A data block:

--

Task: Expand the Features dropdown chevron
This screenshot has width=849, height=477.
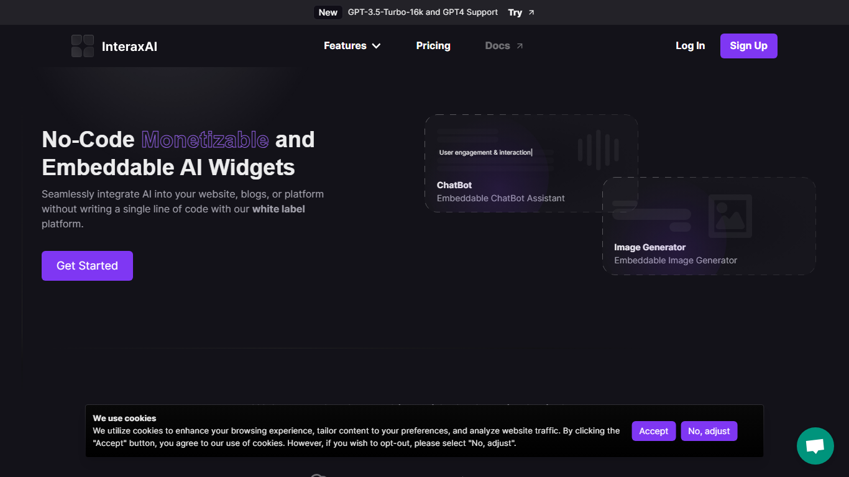Action: pyautogui.click(x=376, y=46)
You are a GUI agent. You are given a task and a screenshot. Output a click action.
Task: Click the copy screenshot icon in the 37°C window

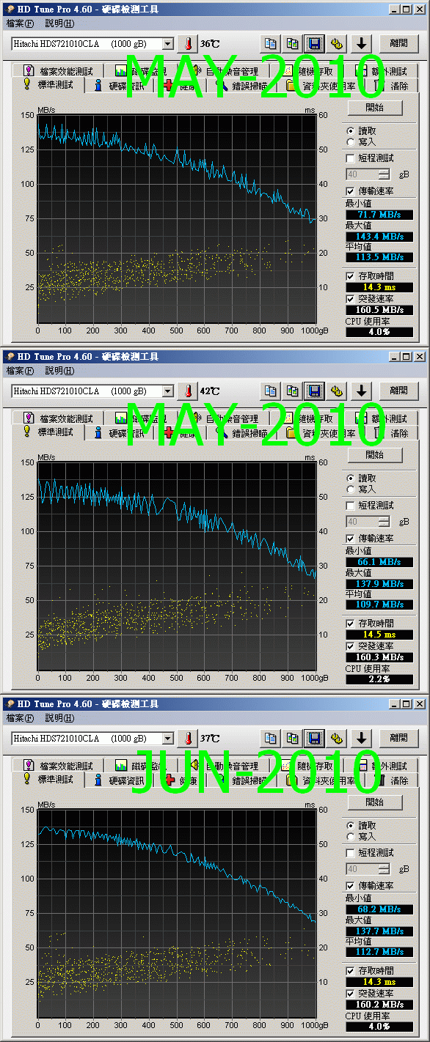(x=293, y=738)
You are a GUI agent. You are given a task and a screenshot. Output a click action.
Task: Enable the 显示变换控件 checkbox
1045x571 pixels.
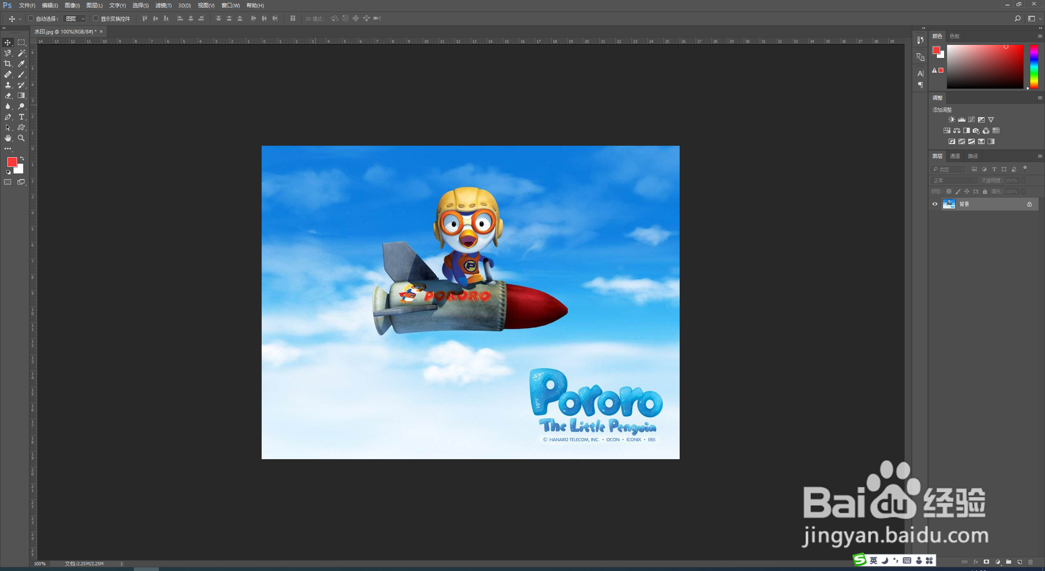(x=96, y=18)
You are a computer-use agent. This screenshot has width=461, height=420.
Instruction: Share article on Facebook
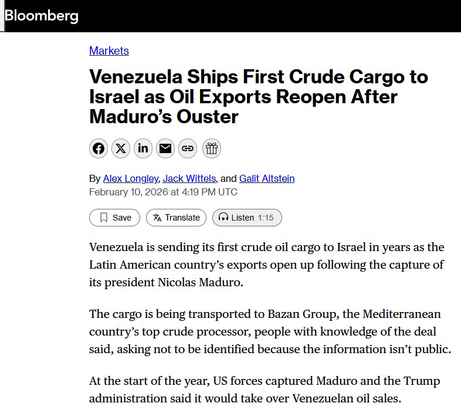(x=99, y=148)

--

Requirement -
Which lines in the rows above contain the string "screenshot"? Gather every one of them and copy each in full.

Result for this task -
This screenshot has width=849, height=477.
You are a GUI agent. You are given a task and a screenshot. Output a click action.
Task: Click the copy screenshot icon in the 37°C window
You are a GUI agent. You are given a task and a screenshot. Output a click action.
You are a computer-use agent. This screenshot has width=461, height=420.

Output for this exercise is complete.